[Items from a data source]

****

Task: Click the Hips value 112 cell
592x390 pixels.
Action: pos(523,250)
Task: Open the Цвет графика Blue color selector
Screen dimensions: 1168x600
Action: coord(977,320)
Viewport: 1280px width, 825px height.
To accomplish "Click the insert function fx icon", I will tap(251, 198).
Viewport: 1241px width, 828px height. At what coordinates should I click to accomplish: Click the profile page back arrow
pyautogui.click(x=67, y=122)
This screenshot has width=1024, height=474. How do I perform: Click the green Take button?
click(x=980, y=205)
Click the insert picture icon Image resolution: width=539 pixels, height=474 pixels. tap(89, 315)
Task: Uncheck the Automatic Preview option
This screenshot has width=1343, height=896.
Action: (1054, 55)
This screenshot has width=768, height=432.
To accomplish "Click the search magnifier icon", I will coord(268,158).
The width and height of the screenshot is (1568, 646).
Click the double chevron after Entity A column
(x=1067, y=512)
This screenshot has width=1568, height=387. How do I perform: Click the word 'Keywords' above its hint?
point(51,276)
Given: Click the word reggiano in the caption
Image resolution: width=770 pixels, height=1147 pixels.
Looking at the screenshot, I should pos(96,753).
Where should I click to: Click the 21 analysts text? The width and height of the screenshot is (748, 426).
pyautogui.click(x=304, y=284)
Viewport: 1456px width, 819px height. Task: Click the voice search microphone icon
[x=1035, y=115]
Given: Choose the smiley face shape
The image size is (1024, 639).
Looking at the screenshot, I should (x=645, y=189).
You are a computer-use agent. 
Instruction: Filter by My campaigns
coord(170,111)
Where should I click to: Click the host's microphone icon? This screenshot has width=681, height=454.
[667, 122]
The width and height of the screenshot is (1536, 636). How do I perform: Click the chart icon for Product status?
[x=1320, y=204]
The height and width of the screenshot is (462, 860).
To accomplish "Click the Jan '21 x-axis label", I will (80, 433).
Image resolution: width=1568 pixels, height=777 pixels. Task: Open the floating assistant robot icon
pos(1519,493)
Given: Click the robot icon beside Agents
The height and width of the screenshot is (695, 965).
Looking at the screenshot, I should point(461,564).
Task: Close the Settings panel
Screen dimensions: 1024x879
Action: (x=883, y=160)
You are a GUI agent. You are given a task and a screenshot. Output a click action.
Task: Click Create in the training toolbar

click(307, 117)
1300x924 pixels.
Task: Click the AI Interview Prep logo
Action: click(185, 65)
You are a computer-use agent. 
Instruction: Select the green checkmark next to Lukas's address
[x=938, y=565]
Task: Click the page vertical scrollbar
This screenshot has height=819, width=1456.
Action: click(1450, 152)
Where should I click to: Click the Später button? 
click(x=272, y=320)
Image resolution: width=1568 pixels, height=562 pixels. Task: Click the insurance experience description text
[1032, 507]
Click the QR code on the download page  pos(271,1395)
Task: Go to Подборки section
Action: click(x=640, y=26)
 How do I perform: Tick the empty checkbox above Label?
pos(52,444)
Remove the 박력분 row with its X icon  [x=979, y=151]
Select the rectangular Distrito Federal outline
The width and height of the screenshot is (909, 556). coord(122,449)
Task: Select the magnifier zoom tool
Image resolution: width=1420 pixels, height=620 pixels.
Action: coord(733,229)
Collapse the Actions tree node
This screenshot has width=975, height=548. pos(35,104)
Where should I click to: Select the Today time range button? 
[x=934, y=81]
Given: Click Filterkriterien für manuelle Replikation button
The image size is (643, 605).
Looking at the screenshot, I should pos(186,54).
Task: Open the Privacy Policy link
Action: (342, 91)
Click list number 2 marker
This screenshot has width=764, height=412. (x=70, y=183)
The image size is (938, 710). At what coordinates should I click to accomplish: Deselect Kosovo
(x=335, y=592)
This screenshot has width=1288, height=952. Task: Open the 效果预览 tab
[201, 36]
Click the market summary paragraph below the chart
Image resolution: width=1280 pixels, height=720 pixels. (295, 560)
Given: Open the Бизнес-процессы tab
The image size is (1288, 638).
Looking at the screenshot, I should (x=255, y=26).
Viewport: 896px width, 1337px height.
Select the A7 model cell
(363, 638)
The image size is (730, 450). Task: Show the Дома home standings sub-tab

****

All lines of the records above with the word "insert" in them are to be copied.

Solution to the exercise:
To accomplish "Click the insert function fx icon", I will tap(251, 198).
Click the insert picture icon Image resolution: width=539 pixels, height=474 pixels. tap(89, 315)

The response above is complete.